フグやオコゼの唐揚げって美味しいじゃないですか。あれも骨付きならでは、ですよね。魚も肉も骨周りの身の方が旨みが強いでしょう。そこで、中骨を付けたまま、鱧の骨切りができないか?と考えたんです。
中骨を付けたまま、皮目から骨切りする
まず、頭を落とし、ヒレを外して、腹から庖丁を入れて開き、内臓を取ります。腹骨をすき取ったら、皮目から骨切りをするのですが、頭の付け根あたりの中骨は三角形なんですね。ですから、真っすぐ庖丁を入れても中骨周りの骨が断ち切れないんです。
そこで、キッチンぺーパーなどを棒状に巻き、写真のように中骨の下あたりにかませます。三角形の一辺を平らにし、そこに垂直に庖丁を入れるイメージで骨切りをしていきます。

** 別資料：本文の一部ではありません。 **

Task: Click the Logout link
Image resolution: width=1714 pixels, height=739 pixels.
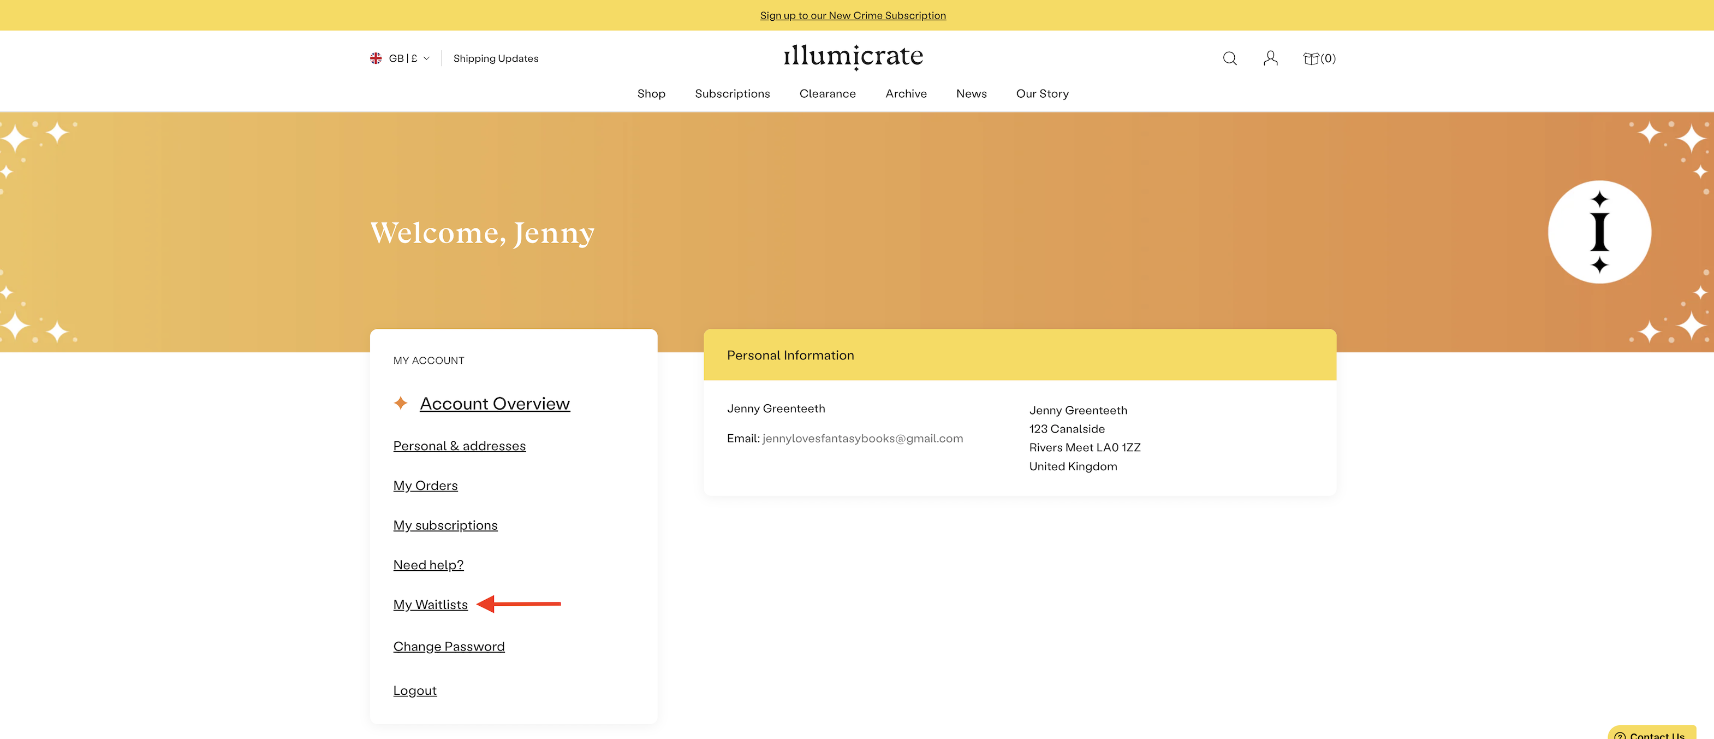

この料理に向く鱧は1㎏クラス。「ジューシーに仕上げたいので鱧は大きい方がいいですね」と畑島さん。
中骨の周りの小骨さえ断ち切ることができたらOKです。腹骨をすき取ったことで、端の方は骨が残っていないため、それほどナーバスに庖丁を入れる必要はないかなと思います。
下味は「淡口醤油で洗う」だけ
皮からの骨切りを両面やり、一口大に切ったら、「醤油洗い」して下味を付けます。
淡口醤油をかけて手で軽く絡め、ほんのり風味をまとわせるくらいにし、鱧の旨みをしっかりと感じていただきたいと思います。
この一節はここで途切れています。